I think the last aircraft I rented was in 2004 and 4 hours with pilot and fuel cost me a little over $4000 pesos so back in the day whatever the exchange rate was I figure it was about $100 US an hour with pilot. Can't remember the type of aircraft it was but it was a dual engine with 4 passenger capacity not including pilot and co-piolet, we took off the door and removed one row of seats as we had to accommodate film and photography equipment and crew.

We flew out of the air strip at Playa del Carmen and headed to film Tulum and then followed the coast north to Cancun making one sweep in Cancun due to excessive air traffic at the time we had to move on south. We did a pass over cozumel but it started to rain so we didn't get much of Cozumel.

The second time I went up with the french guy to shoot some stills only in the ultra light that we took off from the beach just south of Puerto Aventuras. Much more difficult peeling the bugs off the camera filter after that flight...

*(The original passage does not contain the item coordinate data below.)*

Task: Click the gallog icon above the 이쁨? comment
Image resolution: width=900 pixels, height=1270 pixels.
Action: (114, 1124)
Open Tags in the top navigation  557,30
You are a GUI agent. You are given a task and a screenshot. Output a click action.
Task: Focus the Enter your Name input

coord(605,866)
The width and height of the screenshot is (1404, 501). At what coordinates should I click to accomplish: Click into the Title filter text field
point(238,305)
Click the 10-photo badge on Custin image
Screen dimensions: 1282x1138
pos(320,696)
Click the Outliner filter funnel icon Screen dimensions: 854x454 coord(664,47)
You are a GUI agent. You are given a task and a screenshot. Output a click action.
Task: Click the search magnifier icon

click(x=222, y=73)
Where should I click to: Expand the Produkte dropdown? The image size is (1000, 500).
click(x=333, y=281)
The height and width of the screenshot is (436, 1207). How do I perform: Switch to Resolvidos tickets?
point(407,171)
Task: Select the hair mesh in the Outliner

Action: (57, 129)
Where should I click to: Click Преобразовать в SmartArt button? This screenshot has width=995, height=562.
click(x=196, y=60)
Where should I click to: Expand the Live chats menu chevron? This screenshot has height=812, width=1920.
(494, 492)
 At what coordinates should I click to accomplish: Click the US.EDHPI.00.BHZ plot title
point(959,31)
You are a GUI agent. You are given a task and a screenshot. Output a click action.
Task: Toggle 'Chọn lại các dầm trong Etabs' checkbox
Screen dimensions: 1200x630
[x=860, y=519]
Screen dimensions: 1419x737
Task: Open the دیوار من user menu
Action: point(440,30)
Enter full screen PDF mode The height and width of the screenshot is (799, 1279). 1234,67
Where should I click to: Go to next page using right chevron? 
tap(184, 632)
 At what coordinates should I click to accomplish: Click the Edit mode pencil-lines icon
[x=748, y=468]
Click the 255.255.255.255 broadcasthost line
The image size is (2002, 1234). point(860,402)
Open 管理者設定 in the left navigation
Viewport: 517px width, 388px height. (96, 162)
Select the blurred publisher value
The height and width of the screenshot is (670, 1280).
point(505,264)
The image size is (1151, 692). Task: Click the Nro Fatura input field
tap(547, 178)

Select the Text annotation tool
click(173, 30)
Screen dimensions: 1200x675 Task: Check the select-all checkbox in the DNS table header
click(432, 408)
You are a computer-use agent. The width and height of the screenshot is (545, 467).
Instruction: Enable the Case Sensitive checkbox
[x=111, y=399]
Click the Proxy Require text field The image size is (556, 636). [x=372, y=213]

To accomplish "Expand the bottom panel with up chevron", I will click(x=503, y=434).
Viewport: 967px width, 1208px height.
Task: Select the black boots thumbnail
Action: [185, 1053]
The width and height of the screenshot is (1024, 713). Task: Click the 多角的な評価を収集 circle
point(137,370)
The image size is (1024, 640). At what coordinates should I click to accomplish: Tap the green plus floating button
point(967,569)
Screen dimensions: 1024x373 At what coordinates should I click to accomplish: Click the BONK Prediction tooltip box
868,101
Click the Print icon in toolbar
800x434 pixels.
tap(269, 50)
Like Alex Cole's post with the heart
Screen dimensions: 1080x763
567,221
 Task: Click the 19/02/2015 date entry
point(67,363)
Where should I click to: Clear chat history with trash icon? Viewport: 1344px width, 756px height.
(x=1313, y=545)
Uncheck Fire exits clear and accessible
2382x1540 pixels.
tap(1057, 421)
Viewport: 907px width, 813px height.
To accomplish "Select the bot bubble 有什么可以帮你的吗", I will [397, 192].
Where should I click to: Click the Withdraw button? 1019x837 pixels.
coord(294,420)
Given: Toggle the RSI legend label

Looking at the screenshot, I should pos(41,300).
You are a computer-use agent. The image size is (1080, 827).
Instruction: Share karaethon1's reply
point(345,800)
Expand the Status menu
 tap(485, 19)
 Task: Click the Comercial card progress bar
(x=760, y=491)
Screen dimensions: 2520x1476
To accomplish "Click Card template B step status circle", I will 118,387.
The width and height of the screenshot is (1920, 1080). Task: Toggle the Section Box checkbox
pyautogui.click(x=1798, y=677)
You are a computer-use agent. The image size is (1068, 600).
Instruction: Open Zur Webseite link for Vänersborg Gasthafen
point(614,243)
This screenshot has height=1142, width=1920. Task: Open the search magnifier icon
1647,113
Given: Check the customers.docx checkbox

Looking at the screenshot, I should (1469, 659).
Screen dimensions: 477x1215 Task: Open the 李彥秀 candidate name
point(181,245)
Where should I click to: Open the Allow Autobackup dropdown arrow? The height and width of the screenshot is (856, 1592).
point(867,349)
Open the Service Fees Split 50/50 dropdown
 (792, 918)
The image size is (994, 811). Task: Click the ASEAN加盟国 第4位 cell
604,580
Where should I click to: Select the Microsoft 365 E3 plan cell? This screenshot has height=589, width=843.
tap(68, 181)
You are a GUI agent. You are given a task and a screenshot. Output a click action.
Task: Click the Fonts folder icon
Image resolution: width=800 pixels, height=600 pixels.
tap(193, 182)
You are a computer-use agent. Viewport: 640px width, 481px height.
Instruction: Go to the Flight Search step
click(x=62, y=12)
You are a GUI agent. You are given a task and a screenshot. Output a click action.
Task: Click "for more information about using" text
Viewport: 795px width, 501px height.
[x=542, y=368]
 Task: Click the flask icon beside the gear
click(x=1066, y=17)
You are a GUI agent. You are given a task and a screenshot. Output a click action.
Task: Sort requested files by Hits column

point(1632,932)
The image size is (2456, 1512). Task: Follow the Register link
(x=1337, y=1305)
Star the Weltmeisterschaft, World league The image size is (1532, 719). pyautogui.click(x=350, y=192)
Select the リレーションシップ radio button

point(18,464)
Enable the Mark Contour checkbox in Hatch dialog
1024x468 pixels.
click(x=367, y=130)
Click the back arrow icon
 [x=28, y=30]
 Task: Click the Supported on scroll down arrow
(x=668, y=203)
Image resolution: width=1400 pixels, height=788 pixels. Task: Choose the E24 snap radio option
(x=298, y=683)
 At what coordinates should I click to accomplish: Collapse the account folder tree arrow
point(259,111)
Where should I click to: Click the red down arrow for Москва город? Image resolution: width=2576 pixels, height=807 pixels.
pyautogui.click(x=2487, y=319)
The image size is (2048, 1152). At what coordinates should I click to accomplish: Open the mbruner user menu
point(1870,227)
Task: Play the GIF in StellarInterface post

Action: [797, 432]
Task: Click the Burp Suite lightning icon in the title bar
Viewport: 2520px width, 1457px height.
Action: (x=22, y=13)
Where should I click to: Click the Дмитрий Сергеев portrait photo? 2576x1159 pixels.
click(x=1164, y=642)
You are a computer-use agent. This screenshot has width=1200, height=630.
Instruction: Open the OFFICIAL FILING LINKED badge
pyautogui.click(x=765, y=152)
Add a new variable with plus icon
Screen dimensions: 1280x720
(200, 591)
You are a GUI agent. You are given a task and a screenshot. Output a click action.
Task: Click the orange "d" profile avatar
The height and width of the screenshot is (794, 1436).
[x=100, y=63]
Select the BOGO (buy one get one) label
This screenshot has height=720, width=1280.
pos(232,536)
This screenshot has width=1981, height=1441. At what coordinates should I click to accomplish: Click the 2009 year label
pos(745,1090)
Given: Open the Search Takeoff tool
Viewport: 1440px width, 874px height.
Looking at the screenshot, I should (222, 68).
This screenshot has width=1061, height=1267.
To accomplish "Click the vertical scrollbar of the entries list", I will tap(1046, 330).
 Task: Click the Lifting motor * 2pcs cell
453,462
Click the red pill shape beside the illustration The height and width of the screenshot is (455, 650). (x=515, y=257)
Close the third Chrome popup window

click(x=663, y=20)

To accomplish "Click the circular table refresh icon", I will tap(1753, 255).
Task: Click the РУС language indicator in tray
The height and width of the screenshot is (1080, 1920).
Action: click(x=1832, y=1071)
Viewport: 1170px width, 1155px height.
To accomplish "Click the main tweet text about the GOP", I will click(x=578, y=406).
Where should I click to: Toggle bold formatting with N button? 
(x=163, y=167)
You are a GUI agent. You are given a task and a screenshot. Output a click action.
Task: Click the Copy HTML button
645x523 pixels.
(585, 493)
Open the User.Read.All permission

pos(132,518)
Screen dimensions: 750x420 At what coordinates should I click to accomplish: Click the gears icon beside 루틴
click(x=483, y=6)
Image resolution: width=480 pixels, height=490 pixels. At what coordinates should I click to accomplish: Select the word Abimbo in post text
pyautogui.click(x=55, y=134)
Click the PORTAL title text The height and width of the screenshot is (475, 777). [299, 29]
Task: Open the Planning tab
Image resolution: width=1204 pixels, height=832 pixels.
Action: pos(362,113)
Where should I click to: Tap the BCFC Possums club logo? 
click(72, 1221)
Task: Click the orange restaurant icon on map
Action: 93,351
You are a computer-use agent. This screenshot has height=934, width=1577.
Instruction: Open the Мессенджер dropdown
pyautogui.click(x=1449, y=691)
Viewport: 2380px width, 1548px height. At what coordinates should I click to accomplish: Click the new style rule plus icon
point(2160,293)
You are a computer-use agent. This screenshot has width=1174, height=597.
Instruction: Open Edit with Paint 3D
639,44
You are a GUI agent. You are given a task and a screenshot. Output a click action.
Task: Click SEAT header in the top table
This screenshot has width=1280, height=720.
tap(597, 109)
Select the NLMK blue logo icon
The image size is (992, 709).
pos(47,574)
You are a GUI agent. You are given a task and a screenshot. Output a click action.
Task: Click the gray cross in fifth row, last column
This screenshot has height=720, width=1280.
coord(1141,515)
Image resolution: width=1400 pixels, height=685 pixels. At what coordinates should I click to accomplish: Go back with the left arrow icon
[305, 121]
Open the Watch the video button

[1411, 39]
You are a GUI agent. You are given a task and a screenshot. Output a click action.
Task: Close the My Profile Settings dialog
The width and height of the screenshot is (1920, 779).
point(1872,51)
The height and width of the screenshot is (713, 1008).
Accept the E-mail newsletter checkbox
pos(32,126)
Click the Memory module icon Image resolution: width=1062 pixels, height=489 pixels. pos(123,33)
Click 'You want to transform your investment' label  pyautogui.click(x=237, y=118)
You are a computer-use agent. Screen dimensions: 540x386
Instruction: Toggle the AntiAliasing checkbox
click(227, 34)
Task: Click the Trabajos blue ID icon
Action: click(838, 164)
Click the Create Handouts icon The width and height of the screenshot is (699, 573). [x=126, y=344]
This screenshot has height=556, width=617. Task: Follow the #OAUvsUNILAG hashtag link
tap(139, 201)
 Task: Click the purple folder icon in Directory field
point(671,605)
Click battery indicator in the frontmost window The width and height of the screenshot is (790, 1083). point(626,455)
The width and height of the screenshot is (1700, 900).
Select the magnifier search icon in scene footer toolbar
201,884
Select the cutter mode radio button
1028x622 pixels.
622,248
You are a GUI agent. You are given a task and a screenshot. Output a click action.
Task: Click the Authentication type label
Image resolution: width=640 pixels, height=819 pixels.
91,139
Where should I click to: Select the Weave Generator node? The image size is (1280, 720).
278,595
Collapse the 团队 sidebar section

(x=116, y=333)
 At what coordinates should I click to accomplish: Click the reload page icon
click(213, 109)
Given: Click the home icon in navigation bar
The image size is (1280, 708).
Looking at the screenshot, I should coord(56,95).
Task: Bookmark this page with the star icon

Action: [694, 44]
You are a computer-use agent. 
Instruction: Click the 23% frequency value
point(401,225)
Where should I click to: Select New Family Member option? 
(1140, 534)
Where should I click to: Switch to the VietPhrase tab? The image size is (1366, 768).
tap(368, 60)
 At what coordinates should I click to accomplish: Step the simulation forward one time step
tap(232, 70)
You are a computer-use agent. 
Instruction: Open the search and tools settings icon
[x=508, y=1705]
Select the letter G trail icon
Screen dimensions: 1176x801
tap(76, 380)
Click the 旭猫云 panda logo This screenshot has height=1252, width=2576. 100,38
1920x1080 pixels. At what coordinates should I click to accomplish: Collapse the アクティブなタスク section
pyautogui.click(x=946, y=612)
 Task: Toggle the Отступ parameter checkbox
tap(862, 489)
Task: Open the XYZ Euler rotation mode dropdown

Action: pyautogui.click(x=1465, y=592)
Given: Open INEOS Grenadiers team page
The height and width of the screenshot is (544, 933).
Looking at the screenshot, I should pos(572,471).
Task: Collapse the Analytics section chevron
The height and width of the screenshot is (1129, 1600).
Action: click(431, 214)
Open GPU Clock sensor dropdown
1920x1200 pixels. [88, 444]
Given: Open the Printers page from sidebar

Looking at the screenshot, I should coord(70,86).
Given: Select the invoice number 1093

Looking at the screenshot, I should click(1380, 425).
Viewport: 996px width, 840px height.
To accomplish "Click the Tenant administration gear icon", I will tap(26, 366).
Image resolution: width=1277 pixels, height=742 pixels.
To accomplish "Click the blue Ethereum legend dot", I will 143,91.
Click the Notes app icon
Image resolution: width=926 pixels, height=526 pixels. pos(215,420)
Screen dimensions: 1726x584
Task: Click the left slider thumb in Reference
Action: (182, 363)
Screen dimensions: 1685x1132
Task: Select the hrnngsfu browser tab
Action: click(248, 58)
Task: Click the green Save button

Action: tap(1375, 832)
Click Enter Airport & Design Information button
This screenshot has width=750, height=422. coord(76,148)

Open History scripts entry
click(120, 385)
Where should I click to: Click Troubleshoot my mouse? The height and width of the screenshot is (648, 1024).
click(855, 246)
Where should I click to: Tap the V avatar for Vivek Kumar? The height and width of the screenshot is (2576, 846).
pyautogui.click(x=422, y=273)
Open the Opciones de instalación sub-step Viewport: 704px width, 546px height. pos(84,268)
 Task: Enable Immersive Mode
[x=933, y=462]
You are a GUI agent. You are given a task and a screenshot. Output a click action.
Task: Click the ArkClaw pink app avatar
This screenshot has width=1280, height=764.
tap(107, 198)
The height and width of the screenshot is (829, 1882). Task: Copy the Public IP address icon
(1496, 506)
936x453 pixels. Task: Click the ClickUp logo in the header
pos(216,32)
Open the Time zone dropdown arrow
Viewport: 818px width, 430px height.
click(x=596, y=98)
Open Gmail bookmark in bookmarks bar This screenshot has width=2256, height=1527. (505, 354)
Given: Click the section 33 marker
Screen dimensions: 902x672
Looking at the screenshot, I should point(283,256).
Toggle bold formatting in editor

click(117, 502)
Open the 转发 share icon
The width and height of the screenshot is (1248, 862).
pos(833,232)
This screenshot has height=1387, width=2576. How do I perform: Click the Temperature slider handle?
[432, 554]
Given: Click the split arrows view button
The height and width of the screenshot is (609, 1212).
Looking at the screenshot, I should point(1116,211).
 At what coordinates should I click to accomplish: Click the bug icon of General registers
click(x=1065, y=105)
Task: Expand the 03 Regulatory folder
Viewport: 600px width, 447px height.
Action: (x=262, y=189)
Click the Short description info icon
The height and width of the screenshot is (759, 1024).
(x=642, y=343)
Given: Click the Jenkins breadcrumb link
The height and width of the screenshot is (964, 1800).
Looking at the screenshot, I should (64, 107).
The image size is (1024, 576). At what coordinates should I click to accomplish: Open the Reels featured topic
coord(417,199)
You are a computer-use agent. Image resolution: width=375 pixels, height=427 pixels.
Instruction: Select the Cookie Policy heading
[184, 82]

$4.50 an hour, wow I mean you are what from the Wright Bros. School of Flying? I am 54 and can't remember those rates for cargo let alone an aircraft.


----------



## RVGRINGO (May 16, 2007)

Yes, I do have some 20 years on you, don't I? My father flew biplanes with open cockpits and speaking tubes. We may have been the last generation to grow up without plastic or TV in an uncrowded USA with only 1/3 the present population. That was freedom! All gone now.


----------



## Ulev (Jul 9, 2011)

Yup ! I learned to fly C 150 out of MDW.
Sure was fun landing on a parallel runway while pedaling as fast as I could....as a jet just passed me and I was caught up in it's vortex...ruined more pants that way....


----------



## Ulev (Jul 9, 2011)

Yup ! I learned to fly C 150 out of MDW.
Sure was fun landing on a parallel runway while pedaling as fast as I could....as a jet just passed me and I was caught up in it's vortex...ruined more pants that way....


----------



## monica40 (Aug 31, 2010)

ElNorte

Your light sport can only be brought into Mexico on a temporary permit, like a car...you will have to get specific details from Aduana. If you want to keep it here you will have to go through the Mexican registration process (very lengthy and expensive) and you must get a Mexican Private Pilot licence. Your US license means nothing to the authorities! And keep in mind only avgas available at airports, no mogas unless you supply your own. Good luck!


----------



## ElNorte (Sep 29, 2011)

monica40

Thank you for your info!


----------